QUOTED TEXT
* begin *
Bond market yield curve inverts, signaling Fed may be too slow to cut rates, risks recession
- The Fed repeated that its rate cut was a midcycle adjustment, which sparked a small but significant move in the bond market Wednesday afternoon.
- The spread between the 2-year yield and 10-year yield inverted, with the 2-year yield rising above the 10-year, after briefly making a similar move last week.
- The so-called yield curve inversion is a recession signal, and the bond market move reflects the market's concern that the Fed will not act aggressively to cut interest rates.
Market moves were modest after the Fed released minutes of its last meeting, but the message was clear — the market still fears the Federal Reserve will not be aggressive enough in its rate cutting to save the economy.
Soon after the Fed's 2 p.m. ET release of its minutes, the curve between the 2-year note and the 10-year note flattened. It then briefly inverted later Wednesday afternoon, with the 2-year yield rising above the 10-year yield. That also occurred briefly last week, but did not hold on a closing basis. Other parts of the yield curve have inverted and remain that way, but the 2-year-to-10-year spread is the most widely watched.
Fed Chairman Jerome Powell speaks Friday, and the pressure is on him to clarify the central bank's current stance on policy. Market pros are looking for Powell to resolve a debate within the market, over whether the Fed is going to cut just a few times or is embarking on a longer running rate cutting cycle.
Powell speaks at 10 a.m. ET at the Fed's annual Jackson Hole, Wyoming, symposium.
An inverted yield curve, if it stays inverted for awhile, is considered a strong recession warning.
"Looks like the Fed is going to be stubborn, and the yield curve is starting to price that in," noted Andy Brenner of National Alliance.
* end *
WORK TO COMPLETE
(a) Duplicate the passage from the yield curve article between "Soon after the" and "rate cutting cycle.", inclusive.
(b) Go on with the yield curve article from the point where it stops.

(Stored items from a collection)
* begin *
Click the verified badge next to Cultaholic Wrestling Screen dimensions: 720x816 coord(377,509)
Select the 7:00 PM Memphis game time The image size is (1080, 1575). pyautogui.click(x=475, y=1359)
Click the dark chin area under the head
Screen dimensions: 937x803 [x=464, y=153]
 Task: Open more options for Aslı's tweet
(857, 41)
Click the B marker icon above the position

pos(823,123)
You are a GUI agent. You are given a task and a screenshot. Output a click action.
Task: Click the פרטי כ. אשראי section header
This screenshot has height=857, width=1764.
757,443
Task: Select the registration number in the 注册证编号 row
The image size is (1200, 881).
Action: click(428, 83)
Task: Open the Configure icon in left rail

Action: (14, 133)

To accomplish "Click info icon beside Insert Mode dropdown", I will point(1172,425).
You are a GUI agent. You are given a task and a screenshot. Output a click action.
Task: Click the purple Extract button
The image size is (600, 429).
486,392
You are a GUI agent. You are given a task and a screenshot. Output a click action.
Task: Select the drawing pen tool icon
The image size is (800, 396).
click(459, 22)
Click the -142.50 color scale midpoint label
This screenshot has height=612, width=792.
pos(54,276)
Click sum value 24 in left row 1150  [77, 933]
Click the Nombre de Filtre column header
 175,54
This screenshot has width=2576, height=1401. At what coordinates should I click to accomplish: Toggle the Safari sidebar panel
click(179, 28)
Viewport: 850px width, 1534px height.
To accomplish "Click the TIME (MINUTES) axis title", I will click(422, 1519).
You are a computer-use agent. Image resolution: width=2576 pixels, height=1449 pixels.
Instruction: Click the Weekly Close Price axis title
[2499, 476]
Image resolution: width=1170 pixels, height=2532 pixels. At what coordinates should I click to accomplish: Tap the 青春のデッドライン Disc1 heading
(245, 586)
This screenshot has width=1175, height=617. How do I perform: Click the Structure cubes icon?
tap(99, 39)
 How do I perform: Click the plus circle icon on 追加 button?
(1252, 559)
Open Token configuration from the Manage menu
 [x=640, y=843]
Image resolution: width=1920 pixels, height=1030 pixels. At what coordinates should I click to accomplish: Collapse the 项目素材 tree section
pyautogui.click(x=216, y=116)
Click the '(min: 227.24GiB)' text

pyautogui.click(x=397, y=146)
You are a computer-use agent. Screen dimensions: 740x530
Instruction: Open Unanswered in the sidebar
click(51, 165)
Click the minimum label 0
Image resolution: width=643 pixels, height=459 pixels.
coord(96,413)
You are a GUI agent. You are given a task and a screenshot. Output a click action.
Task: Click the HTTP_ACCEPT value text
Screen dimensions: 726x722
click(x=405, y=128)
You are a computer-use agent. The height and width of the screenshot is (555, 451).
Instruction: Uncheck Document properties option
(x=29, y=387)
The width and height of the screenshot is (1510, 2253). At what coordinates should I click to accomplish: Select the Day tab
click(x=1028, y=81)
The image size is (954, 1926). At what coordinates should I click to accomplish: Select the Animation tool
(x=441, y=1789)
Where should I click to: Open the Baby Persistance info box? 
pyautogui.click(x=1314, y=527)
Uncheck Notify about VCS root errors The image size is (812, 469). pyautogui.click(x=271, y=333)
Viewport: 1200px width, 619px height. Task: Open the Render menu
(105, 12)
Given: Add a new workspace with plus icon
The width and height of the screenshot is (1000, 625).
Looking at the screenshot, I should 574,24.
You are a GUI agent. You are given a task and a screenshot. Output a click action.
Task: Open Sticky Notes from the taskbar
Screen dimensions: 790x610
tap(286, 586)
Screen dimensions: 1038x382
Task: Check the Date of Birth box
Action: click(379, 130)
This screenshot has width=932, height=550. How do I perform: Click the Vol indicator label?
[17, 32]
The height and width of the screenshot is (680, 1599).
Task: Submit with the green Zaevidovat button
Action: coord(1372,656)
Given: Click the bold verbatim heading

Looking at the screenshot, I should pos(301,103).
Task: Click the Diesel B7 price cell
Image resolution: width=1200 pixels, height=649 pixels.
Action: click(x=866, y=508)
* end *
IN RESPONSE
(a)
Soon after the Fed's 2 p.m. ET release of its minutes, the curve between the 2-year note and the 10-year note flattened. It then briefly inverted later Wednesday afternoon, with the 2-year yield rising above the 10-year yield. That also occurred briefly last week, but did not hold on a closing basis. Other parts of the yield curve have inverted and remain that way, but the 2-year-to-10-year spread is the most widely watched.
Fed Chairman Jerome Powell speaks Friday, and the pressure is on him to clarify the central bank's current stance on policy. Market pros are looking for Powell to resolve a debate within the market, over whether the Fed is going to cut just a few times or is embarking on a longer running rate cutting cycle.

(b)
The Fed, in the minutes of its last meeting, called its first rate cut in more than a decade a "recalibration," emphasizing it is not on a "pre-set course" for future cuts. The Federal Open Market Committee cut rates by a quarter point on July 31, and following its meeting, Powell called the cut a "midcycle adjustment," a term also used in the meeting minutes.
"If midcyle adjustment is not in the Jackson Hole speech, people will interpret that as opening the door for more cuts as opposed to two or three," said Michael Gapen, chief U.S. economist at Barlcays. Since the Fed's last meeting, bond yields, which move opposite price, have dropped or moved deeper into negative territory.
The U.S. 10-year was at 2.07% ahead of the Fed's last meeting, and was at 1.58% Wednesday afternoon. The 2-year was at about the same rate, but was fluctuating, having hit a high of 1.58%.
"If the FOMC doesn't indicate strong urgency to cut very aggressively, we're back to that world of slowing growth, weak inflation and a Fed that's running the risk of not providing as much support as needed, which is the recipe for yield curve inversion," said Jon Hill, rate strategist at BMO. "However, some of the economic data has shown green shoots ... and there are concerns of financial stability which are reasonable. Cutting this early in the cycle before economic data turns could lead to excessive risk taking."
Fed officials were clearly split on the vote, with two seeking a 50 basis point cut, and several opposing it, including two dissenters. The Fed is expected to cut interest rates by a quarter point at its September meeting.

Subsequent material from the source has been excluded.